McCarthy v. State

ChalmeRS, J.,

delivered the opinion of the court.

In May, 1877, the plaintiff in error was indicted for an assault and battery with intent to kill and murder.

The jury returned a verdict, written out on one of the instructions given them, in these words : “We, the jury, find the prisoner guilty as charged in the indictment, and recommend him to the mercy of the court.”

The clerk, in entering this verdict, entered it thus: “We, the jury, find the prisoner guilty of assault and battery, and recommend him to the mercy of the court.” Notwithstanding this entry of the verdict, the prisoner was sentenced, as upon conviction of a felony, to imprisonment for five years in the penitentiary. At a subsequent term of the court, the district attorney made a motion to amend the entry upon the minutes, and for a proper entry nunc pro tunc of the verdict as returned by the jury. Upon the hearing of this motion, there was admitted in evidence, against the objection of the pifisoner, the written memorandum of the verdict indorsed upon the instruction, and the oral testimony of the clerk, to the effect that it was the true verdict brought in by the jury, and that it had been by him read, aloud to them, and by them declared in open court to be their verdict, and that its entry upon the minutes in the form there found was a clerical misprision on his part.

This testimony was improperly admitted. It is the settled doctrine of this court that no correction of the record can *297take place after the term, except where the record itself affords the means óf correction, or except where expressly allowed by statute. Sect. 627 of the Code of 1871, providing for the correction of judgments, does not apply to criminal cases, as is manifest from its terms. 8 Smed. & M. 818; 8 Smed. & M. 97; 3 How. 165; 13 Smed. & M. 259.

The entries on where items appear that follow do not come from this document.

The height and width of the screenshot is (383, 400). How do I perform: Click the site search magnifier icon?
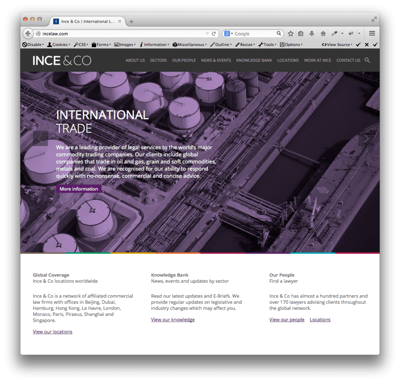pos(367,60)
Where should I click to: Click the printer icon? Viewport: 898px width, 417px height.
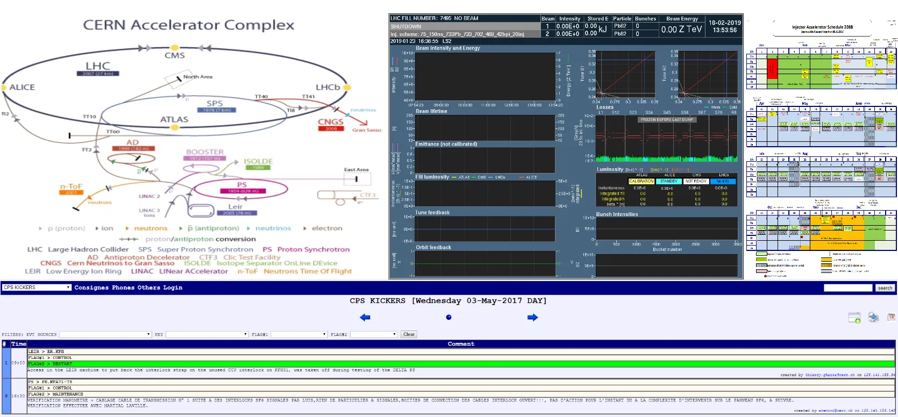click(873, 318)
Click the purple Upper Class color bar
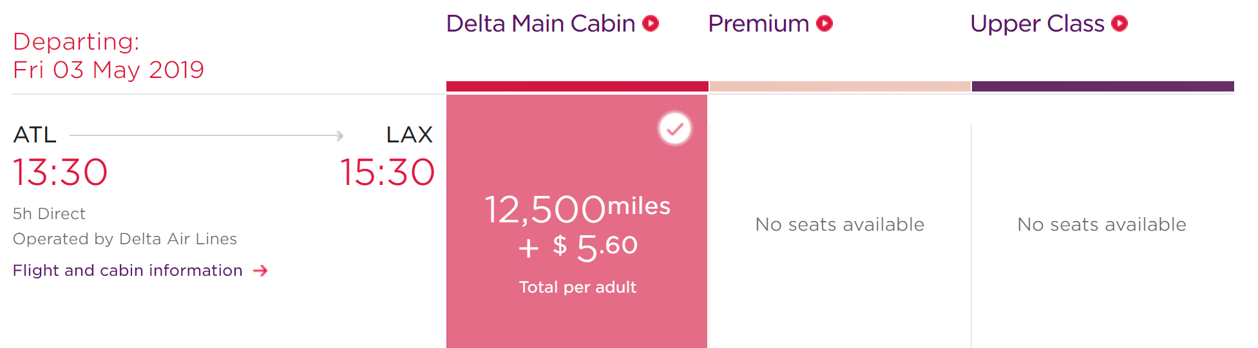The image size is (1258, 348). pos(1103,86)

There was on the record, at the date of the hearing of this motion, a petition for appeal and an appeal-bond filed by the prisoner, in which he recited that he had been convicted of an assault and battery with intent to kill and murder, but it was not permissible for the circuit judge by these recitals to contradict the minutes of the court as to what had transpired upon the trial, and before judgment.

We see no invalidity in the return of the indictment into court. The supposed irregularity proceeds entirely from a blunder in putting together the pages of the transcript, by which the indictment is made to appear in advance of the recital showing the bringing in of it by the grand jury. The transposition of a single sheet of paper obviates the supposed irregularity, and it is evident that this should be done.

The judgment is reversed and the cause remanded, with instructions to the court below to sentence the accused as upon a conviction for assault and battery.